As a decidedly 21st-century moment collides with the backward-looking mindset of the Trump administration, few questions are more urgent than how our country will meet the explosive demand for electricity being driven by the AI boom, whose data centers are forecast to double their share of U.S. electricity use in just the next four years. The current situation is, as Morris characterizes it, “a race to the bottom,” with states doling out tax credits to developers with little thought as to how data centers’ insatiable appetite for electricity might lock in decades more toxic air pollution and climate-warming emissions while threatening grid reliability and saddling everyday customers with higher energy bills. “We can do better.”

At the Crossroads, a recent NRDC report coauthored by Morris, is at the forefront of the campaign to do just that, laying out an alternative path for policymakers that includes ways

to ensure data centers pay their fair share and don’t increase emissions. As Morris and his team advocate at every level of the complex utility-regulatory system for implementation of those smarter strategies, dozens of their colleagues across NRDC are fighting back on multiple fronts against the Trump administration’s war on clean energy and its determination to shackle our energy future to fossil fuels. Here’s just a sampling of the administration’s recent measures being challenged by NRDC legal actions: orders by the Trump Energy Department to force old, expensive fossil-fuel-

fired plants to keep operating past their retirement dates; the prioritizing of fossil fuel projects by the Federal Energy Regulatory Commission in grid planning; new IRS rules for tax credits that unfairly and illegally discriminate against wind and solar projects; and the unlawful withholding of $2.5 billion in federal funds allocated to help build out a nationwide EV charging infrastructure. Says Jackie Wong, senior vice president of Climate & Energy at NRDC: “You really can’t overstate how hard we’ve been hitting back against this administration’s wrong-way energy policy, ever since Day 1.”

Let’s Give These Whales a Fighting Chance

NRDC rang in the new year with a rare piece of good news for North Atlantic right whales: 18 new mother-and-calf pairs have been sighted so far this season. As far as we know, two of the whales are firsttime moms. The number of calves is higher than the previous two calving seasons and is a reason for cautious optimism for this critically endangered species. However, right whales remain in peril from unsustainably high numbers of entanglements and vessel strikes. All but one of this season’s moms have been previously entangled in fishing gear, and three have suffered injuries from vessel strikes. Sadly, four of the moms have also previously lost calves to these impacts.

But there is hope on the horizon.
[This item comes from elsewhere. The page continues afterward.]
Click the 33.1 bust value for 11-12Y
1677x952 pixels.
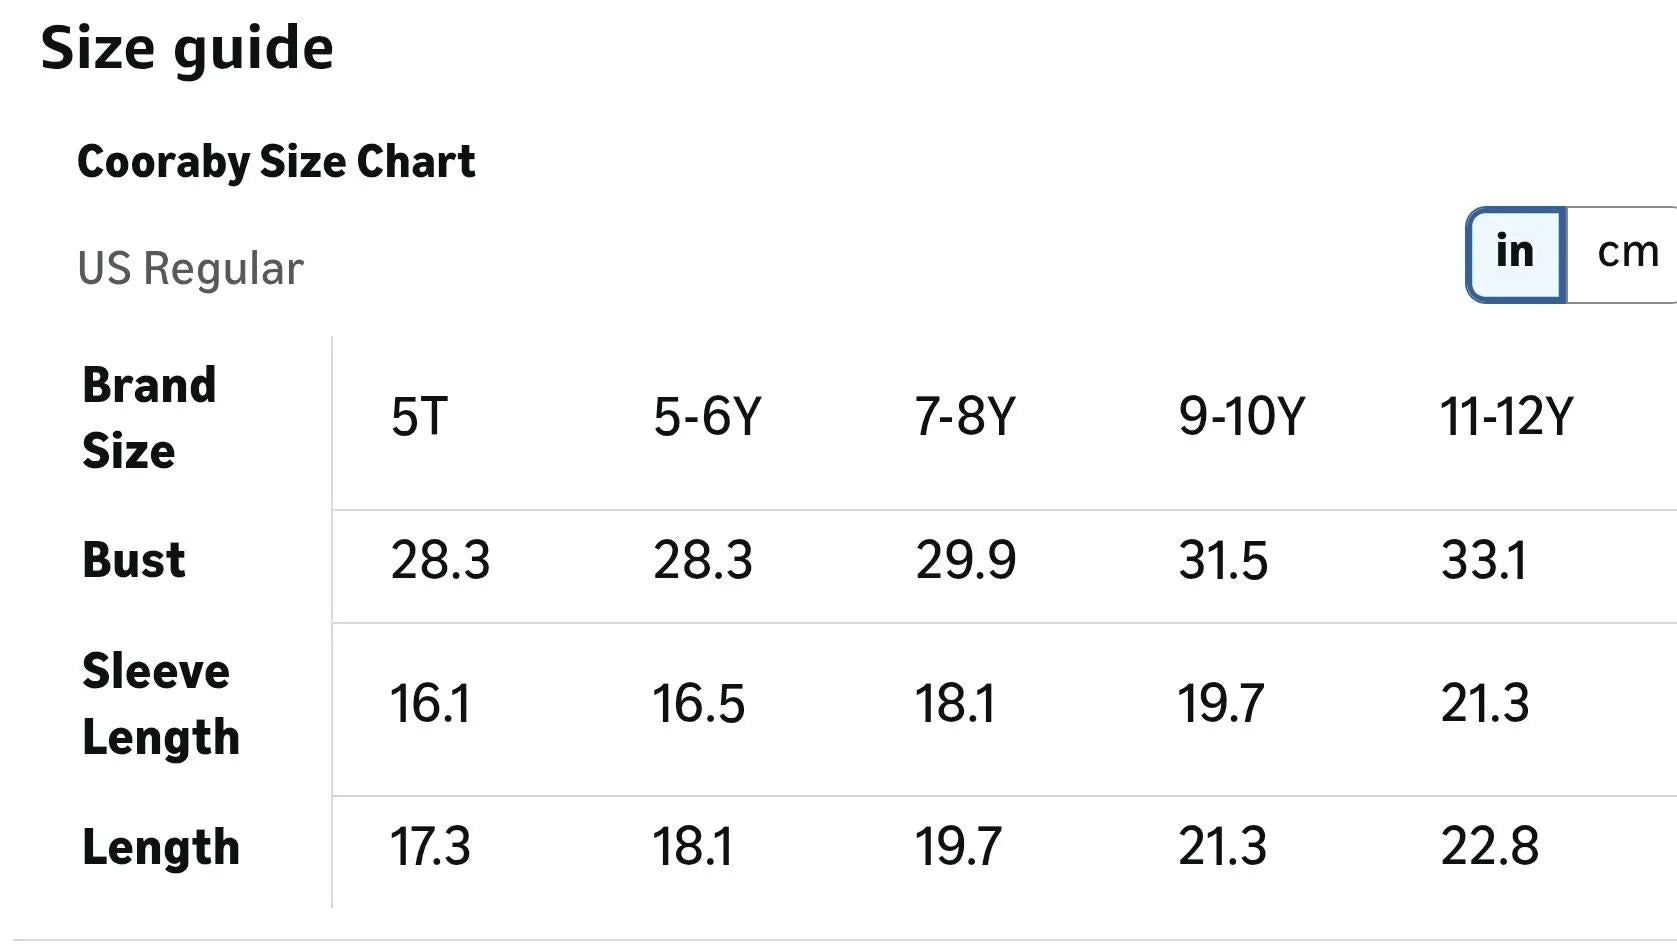coord(1484,561)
Ropeless fishing gear, which prevents entanglements, is taking off in fisheries off the West Coast. Over the last two spring fishing seasons, California commercial Dungeness crab fishers caught a total 500,000 pounds of crab worth almost $3 million, at a time when the fishery would otherwise be closed to protect endangered blue and humpback whales. The state has now authorized ropeless gear for commercial use in the Dungeness crab fishery in the spring, meaning the gear is no longer considered experimental. Important progress is also being made in the voluntary adoption of ropeless gear in other California fisheries, too. We are well on the way to making whale-safe seafood a reality.
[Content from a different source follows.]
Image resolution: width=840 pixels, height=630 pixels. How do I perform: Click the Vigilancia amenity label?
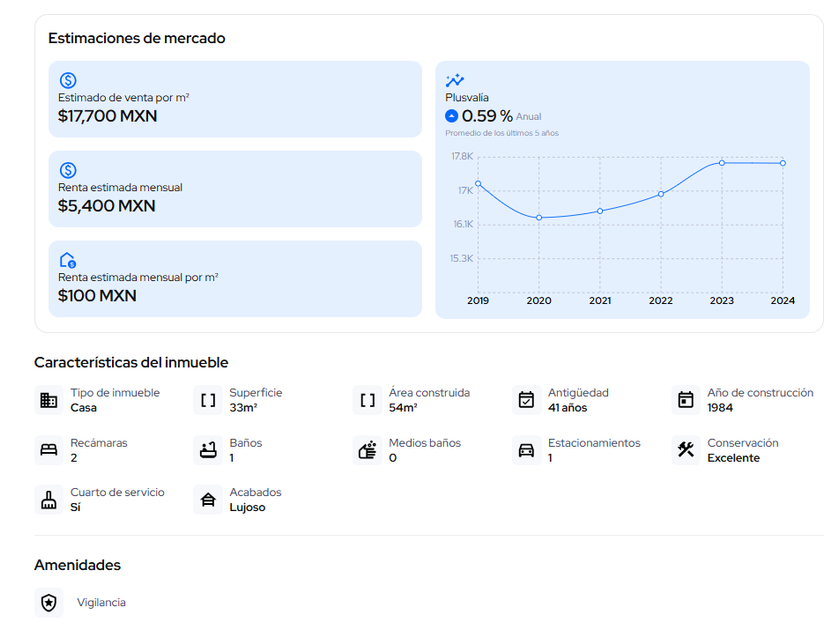point(101,603)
There has, however, been more limited adoption of ropeless gear off the East Coast, where right whales need it most. In 2021, fishing associations and politicians in Maine blocked federal regulations that would have advanced ropeless fishing for six years and are currently working to secure a further 10-year delay. North Atlantic right whales are doing their part to survive; it’s now time for us to do ours. We need to acknowledge the proven success of ropeless gear and rapidly advance its deployment in right whale habitat off the East Coast. That is what will give these precious new calves a fighting chance of survival.